My personal story about
Chester Himes was born during the Harlem Renaissance, but wasn’t strictly a part of it. Yet, his gritty crime novels succeeded in doing what so many writers of the Renaissance set out to do: portray the wide array of Harlem characters beyond stereotypes, convey the harsh realties of Harlem life as well as the joyous aspects, and do so in books that became popular enough among both white and black readers to actually have an impact. His characters reflect different strata of Harlem life: from the respectable preachers, teachers, laborers, and housewives to the underside of Harlem with its con men, gamblers, petty thieves, drug dealers, and exotic dancers.
Part of Himes appeal for me is in his life story: raised in a middle-class home in Ohio, goes to college, gets kicked out for playing a prank, commits armed robbery and is sent to prison for twenty-five years at the age of nineteen.
Reading famed mystery writer Dashiell Hammett (The Maltese Falcon) in prison, Himes taught himself to write and was soon selling his stories to magazines like Esquire. Paroled after seven years, Himes continued writing, publishing various stories and novels (If He Hollers Let Him Go) that addressed racism and its destructive effects on the black community. But it wasn’t until Himes moved to France that his biggest success came.
A French publisher asked him to write a series of hard-boiled detective novels in the tradition of Dashiell Hammett and Raymond Chandler.

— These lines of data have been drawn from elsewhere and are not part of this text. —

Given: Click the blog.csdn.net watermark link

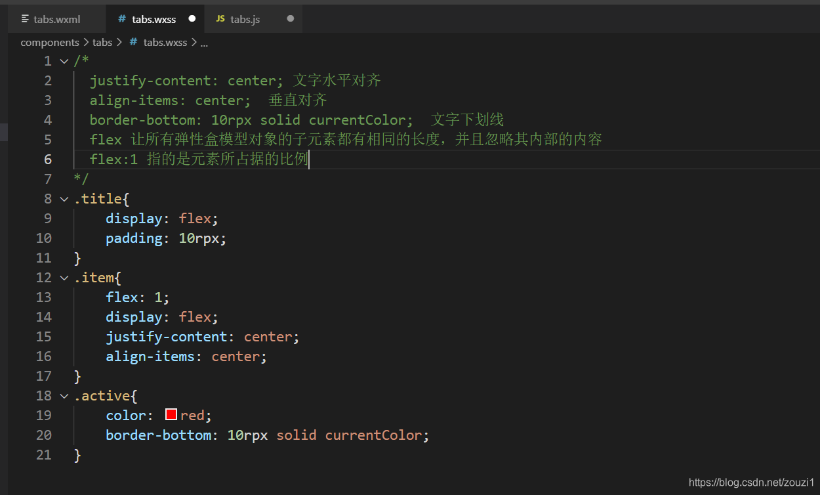Looking at the screenshot, I should pos(751,483).
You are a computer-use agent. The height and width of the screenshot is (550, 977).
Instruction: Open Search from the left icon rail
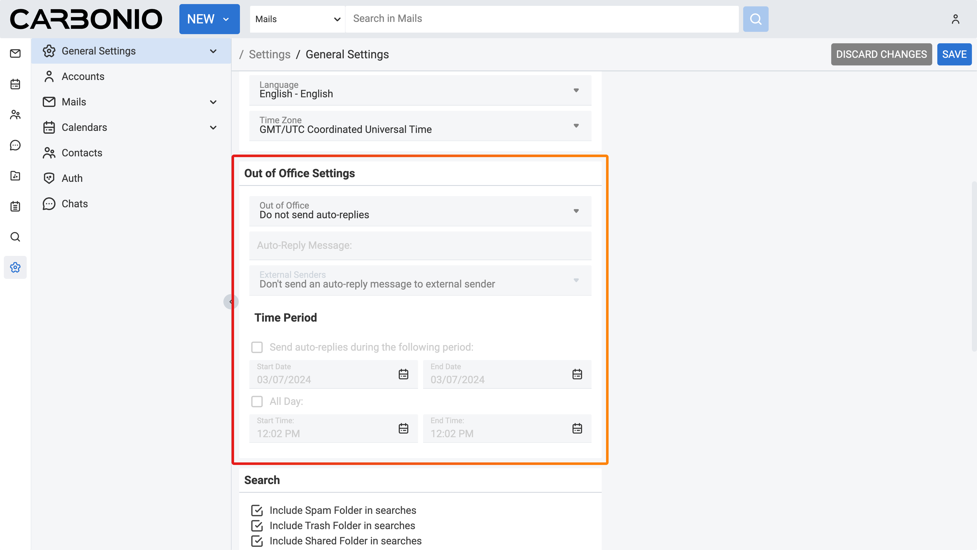[x=15, y=237]
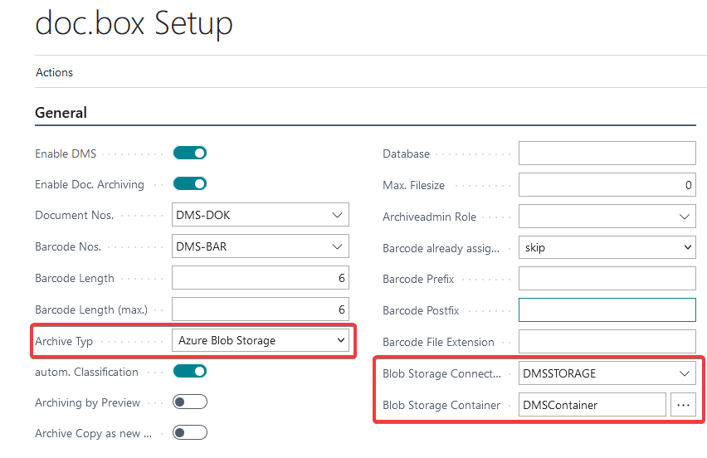Image resolution: width=707 pixels, height=458 pixels.
Task: Focus the Barcode Postfix field
Action: tap(607, 310)
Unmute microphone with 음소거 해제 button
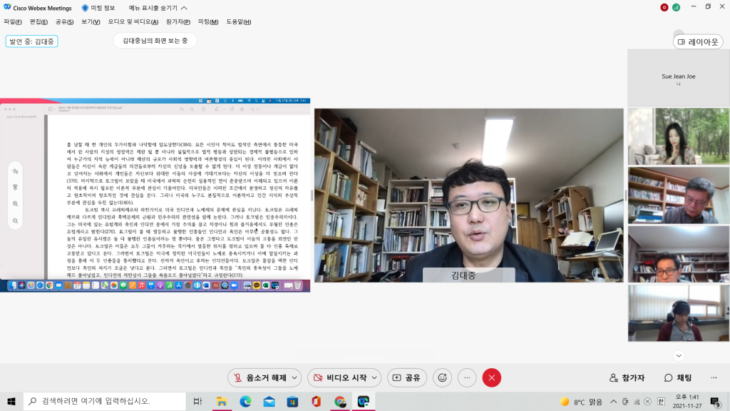Image resolution: width=730 pixels, height=411 pixels. pos(259,377)
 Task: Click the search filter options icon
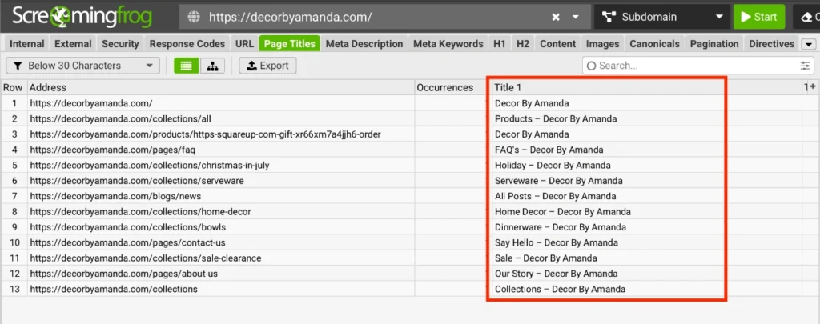[805, 66]
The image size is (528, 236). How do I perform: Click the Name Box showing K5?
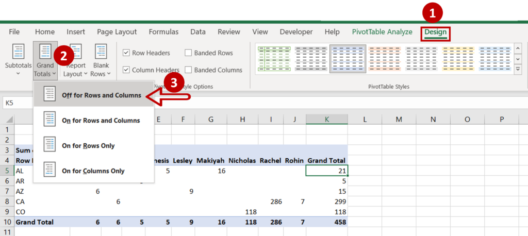click(31, 103)
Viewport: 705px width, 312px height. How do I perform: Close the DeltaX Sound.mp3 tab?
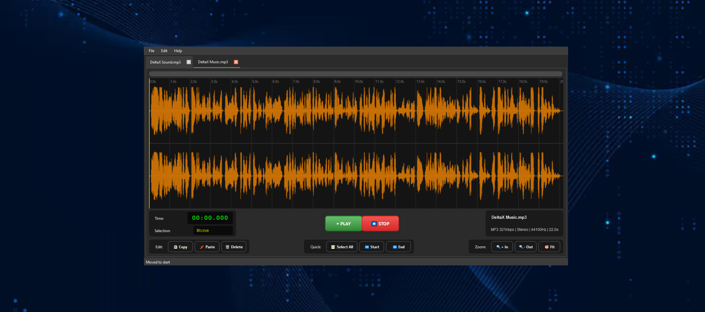[x=189, y=62]
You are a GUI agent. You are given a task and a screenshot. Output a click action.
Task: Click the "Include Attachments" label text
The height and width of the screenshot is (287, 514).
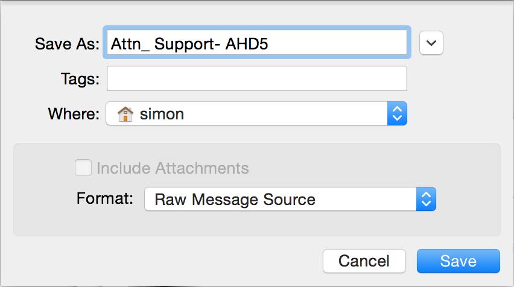[173, 168]
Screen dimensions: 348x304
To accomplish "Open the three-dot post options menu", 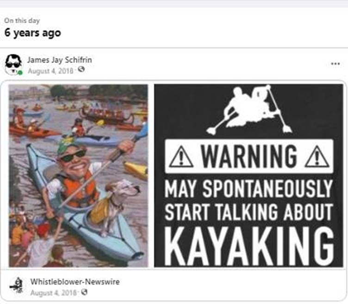I will [x=336, y=64].
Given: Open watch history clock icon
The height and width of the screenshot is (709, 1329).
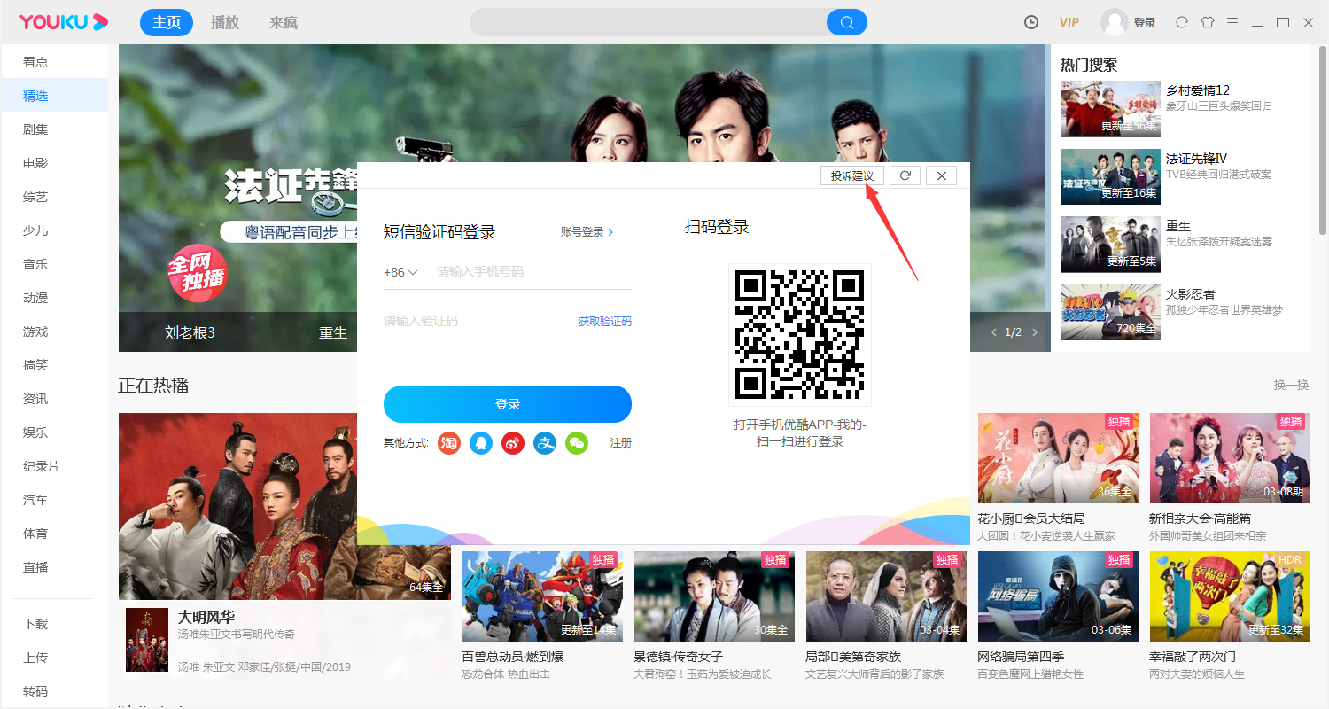Looking at the screenshot, I should tap(1030, 21).
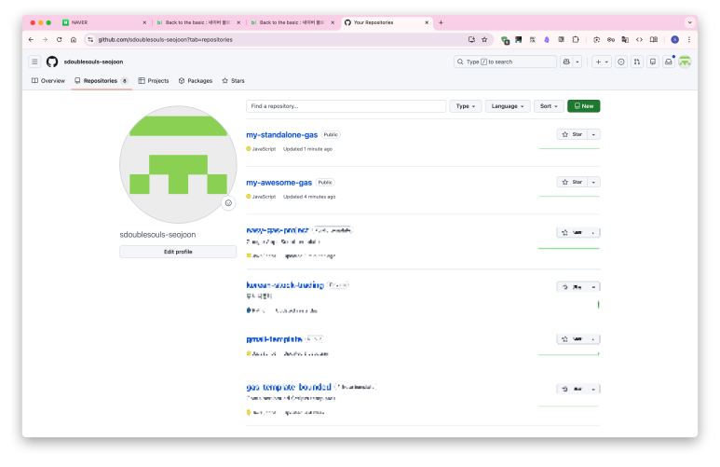720x467 pixels.
Task: Switch to the Stars tab
Action: pos(233,81)
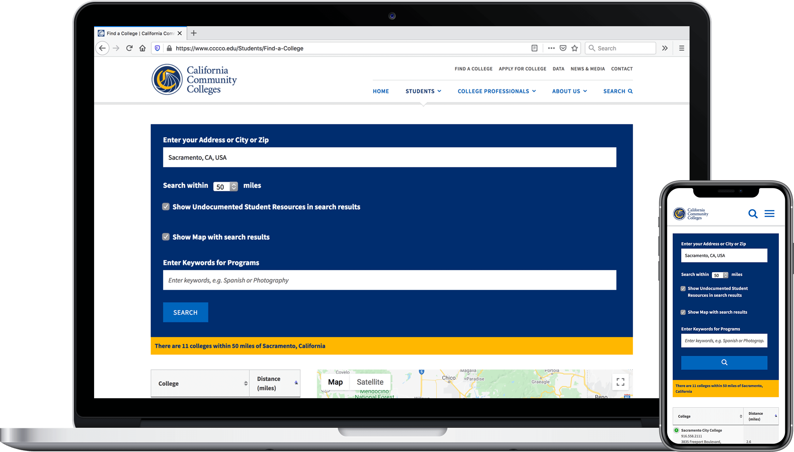The height and width of the screenshot is (452, 794).
Task: Select the APPLY FOR COLLEGE menu item
Action: (x=522, y=68)
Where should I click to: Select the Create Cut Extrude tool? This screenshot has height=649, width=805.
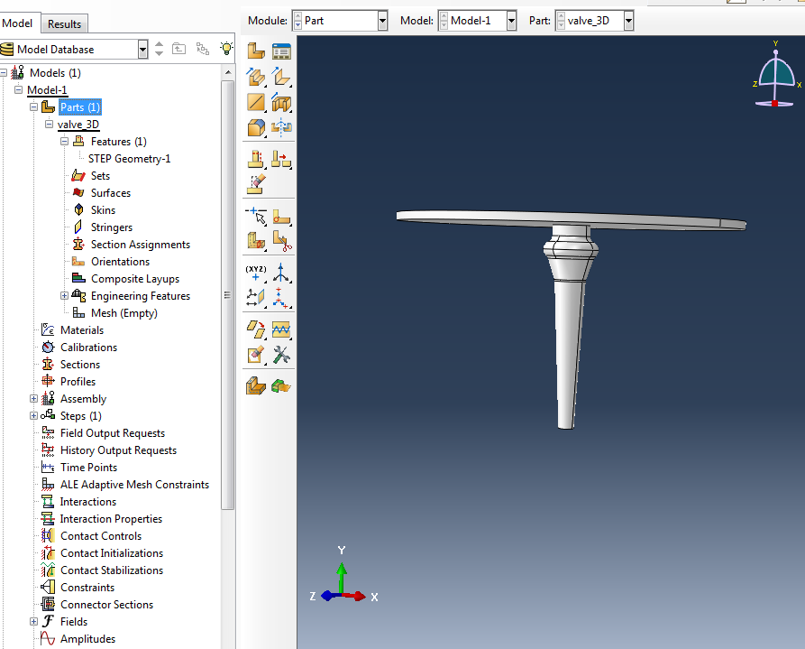point(281,102)
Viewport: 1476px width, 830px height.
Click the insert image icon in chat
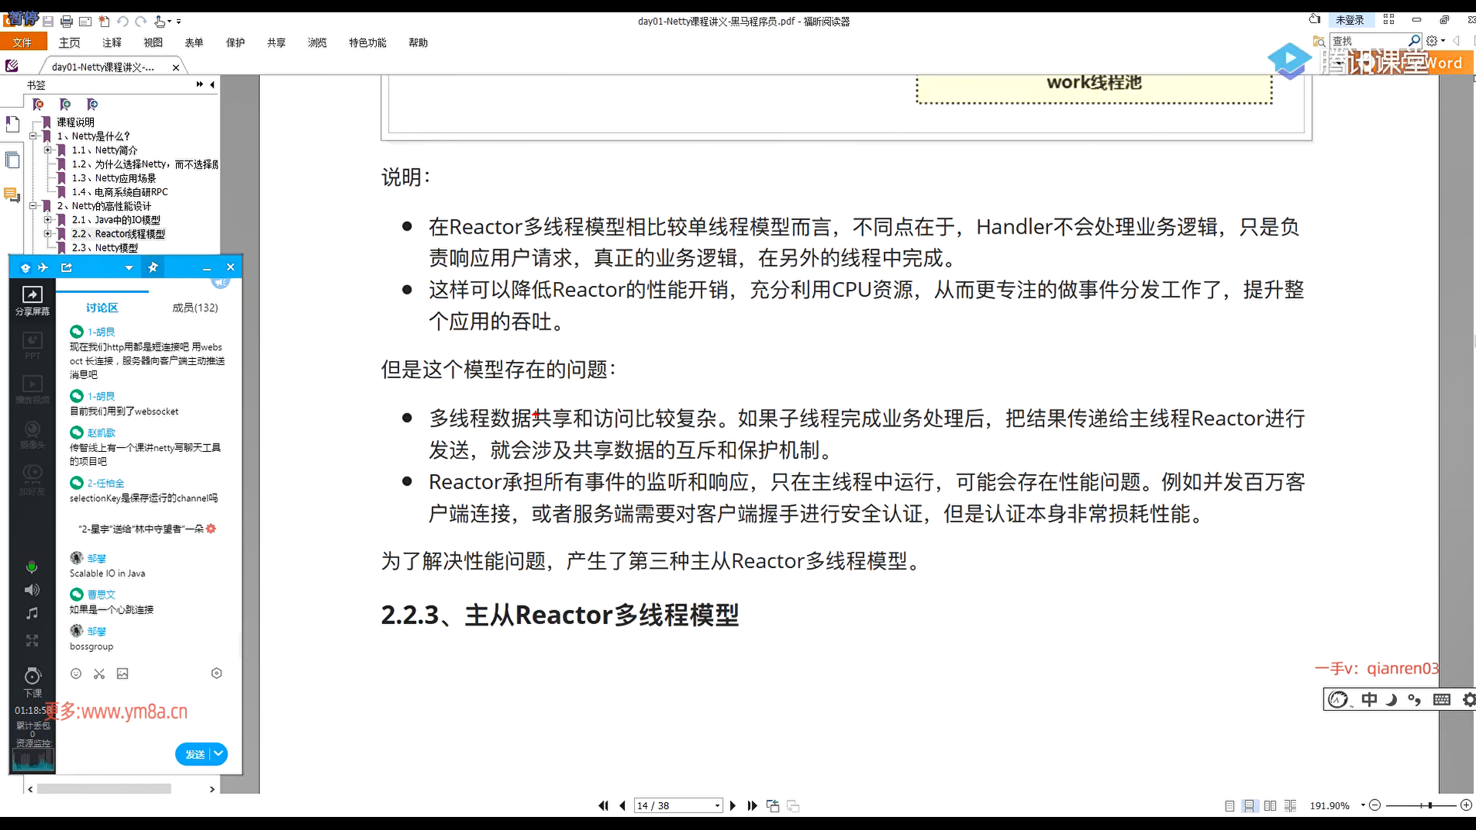click(x=122, y=674)
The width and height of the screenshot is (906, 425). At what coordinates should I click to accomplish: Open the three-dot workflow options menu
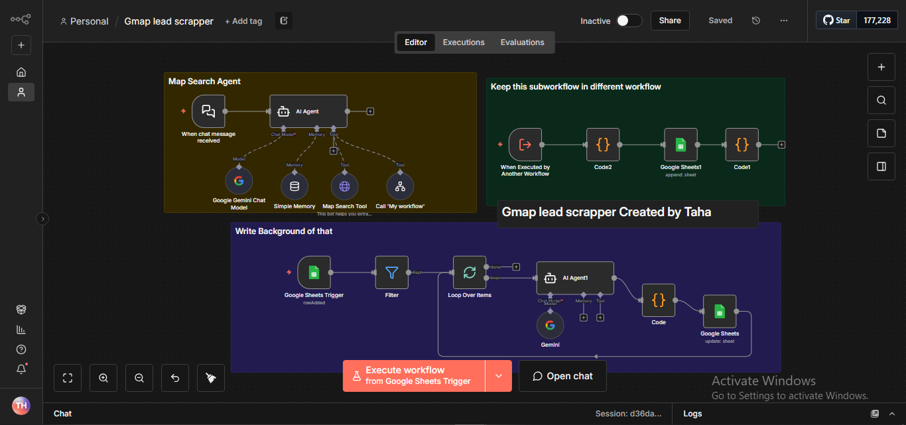[784, 21]
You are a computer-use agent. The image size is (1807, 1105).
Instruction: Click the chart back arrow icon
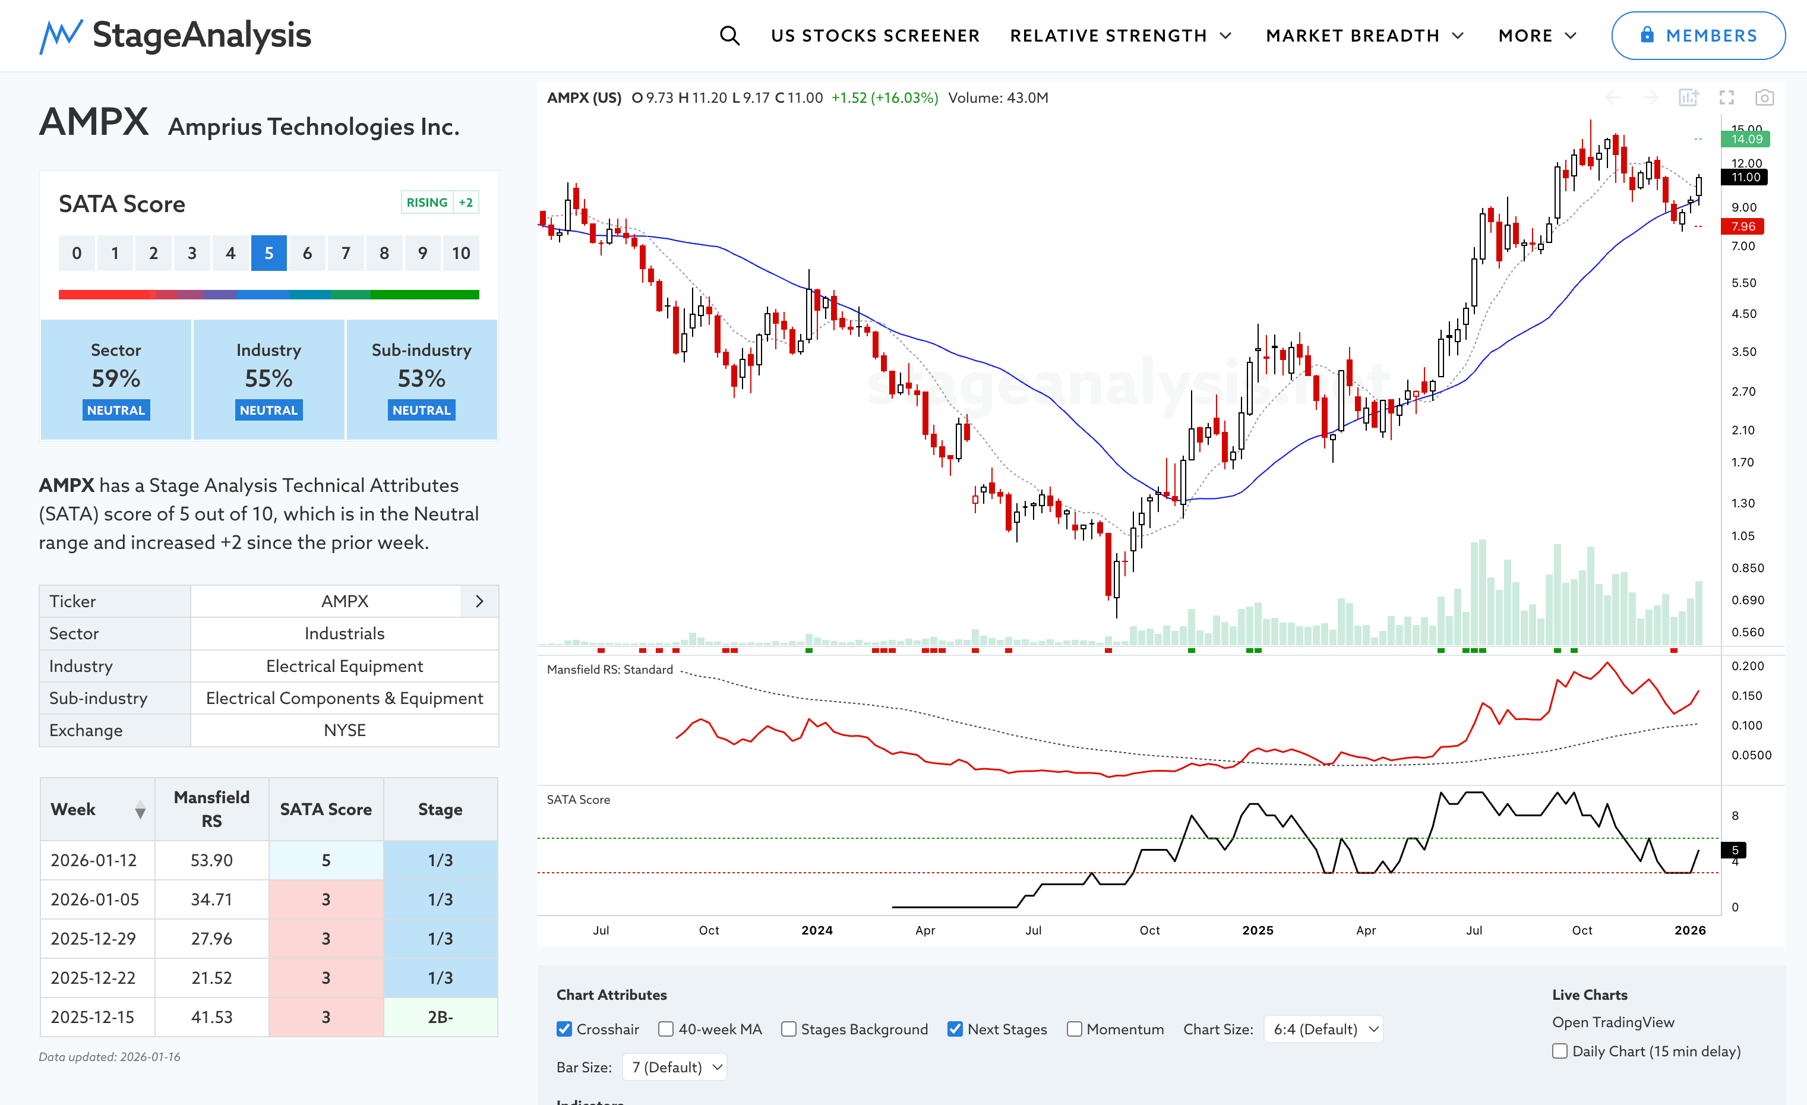[x=1613, y=98]
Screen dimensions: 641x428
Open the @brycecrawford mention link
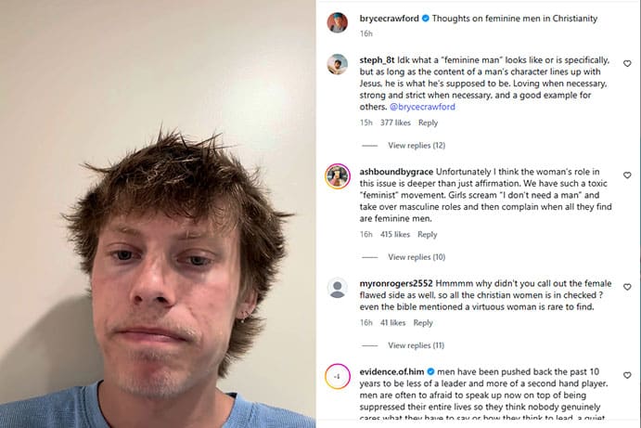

What Himes produced was unlike anything ever seen in the genre. His characters, two tough Harlem cops named Coffin Ed Johnson and Grave Digger Jones, were inspired, Himes said, more by William Faulkner’s “ripe violence and absurdist view of life” than by Hammett’s urbane world. This series—which included A Rage in Harlem, The Crazy Kill, Cotton Comes to Harlem, and Blind Man with a Pistol—made Himes famous and brought him literary awards in France. In America, the books were regarded as mere pulp fiction, though today he is regarded as an influential literary author, whose work had a great impact on subsequent black writers, including Ishmael Reed and Walter Mosely. Several movies have been made from this series, the most famous being Cotton Comes to Harlem (1970). While I appreciate Himes’ recreation of Harlem life, I also enjoy his absurdist humor and vivid action scenes, complete with shootouts and chases and fights. Himes obviously loves Harlem and his stories are a tribute to the diversity of black life.